I swear if such a thing existed, I would have a very high allergic reaction to cable chaos. A low tolerance for tangled cable-y messes. I’m a big, honkin’ cable freak, if you will. Velcro strips, zip ties, and wall tacks are our go-to for desk organization, but what about the tube?
Hello, Psycho. Thank jeebs (or, you know, Ross), for integrating a sweet management system into the almost-there-wall. Every last cord, plug, and wire is totally hidden behind a barrier, yet we were able to maintain a secret compartment of sorts for quick handling.

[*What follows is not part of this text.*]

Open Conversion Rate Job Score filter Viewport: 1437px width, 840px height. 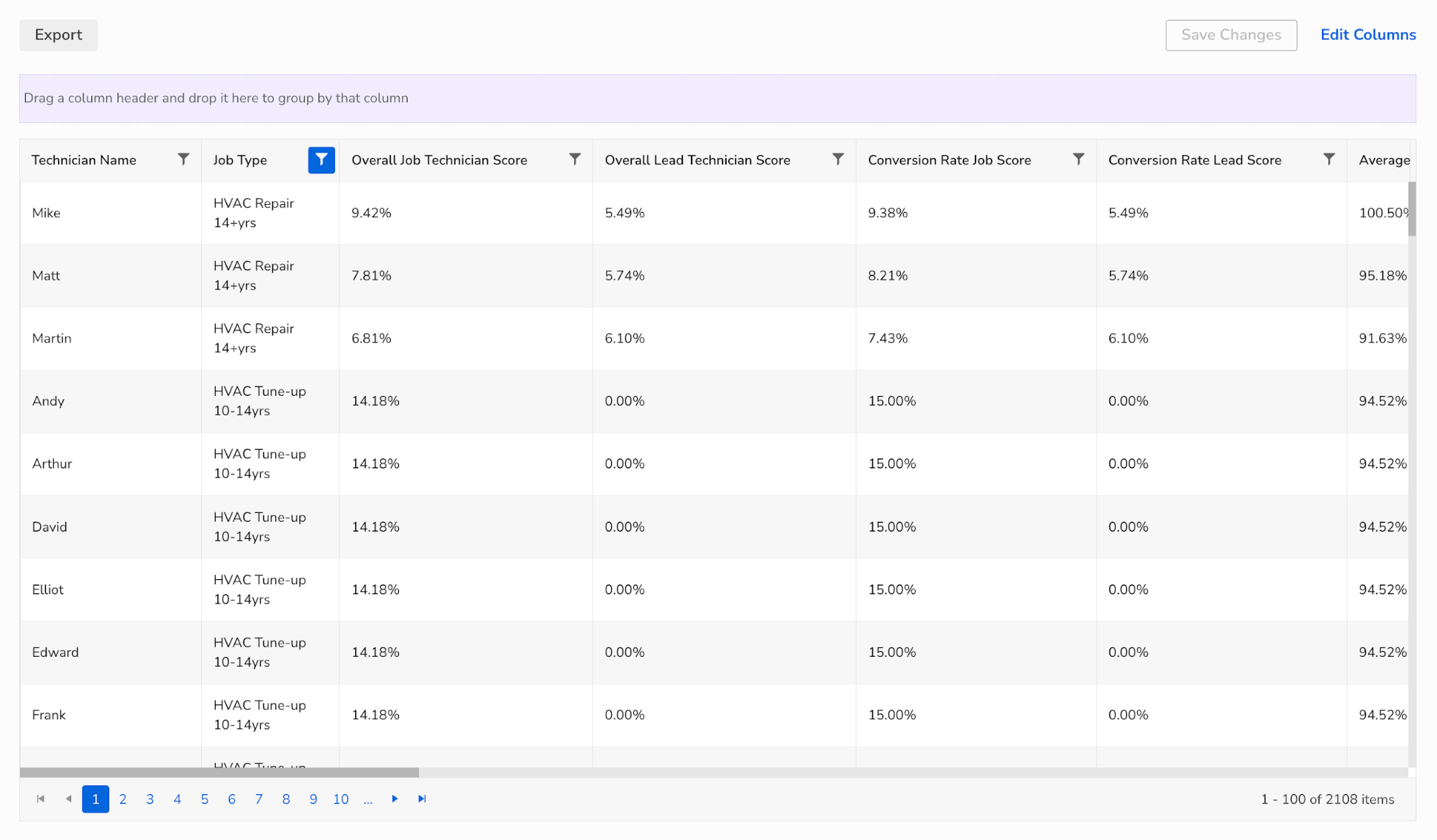(1078, 159)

It took 3 hours to tuck and coil all 99 (billion) cables, but it was so worth it for any down the road cord management.
Scott geeked out on matching HDMIs to optical audios or something (while I refused to watch), whereas I had the ultimate excuse to make cutesy labels on our P-Touch. As much as I’m allergic to cables is how much I loove my P-Touch. Here’s our view of the top secret through-spot (carved out of the bottom middle), which will ultimately be covered by records:
And because the built-in cable ‘hood was niched into the back, we were able to keep things spotless underneath – making me a very happy girl. Not to mention, it’ll look pretty clean from Jack’s point of view.
Yeah, I tricked him by hiding his favorite treat. He got it, like, 5 seconds later. The whole freak theme kind of goes with the meanie mom thing, too.
Yes, this is how we happily spend our weekday evenings. Well, Wednesday evening anyway. Sure we could have been all the heck with it! and pull the whole cram and shove maneuver, but I would have known. And yes, the gratification totally outweighs the other dozen things we could have done on hump day. Again, refer to the post title.
Come on, now. Who’s with me? Better yet, it’s pull-it-together time. Shelf styling, you’re next.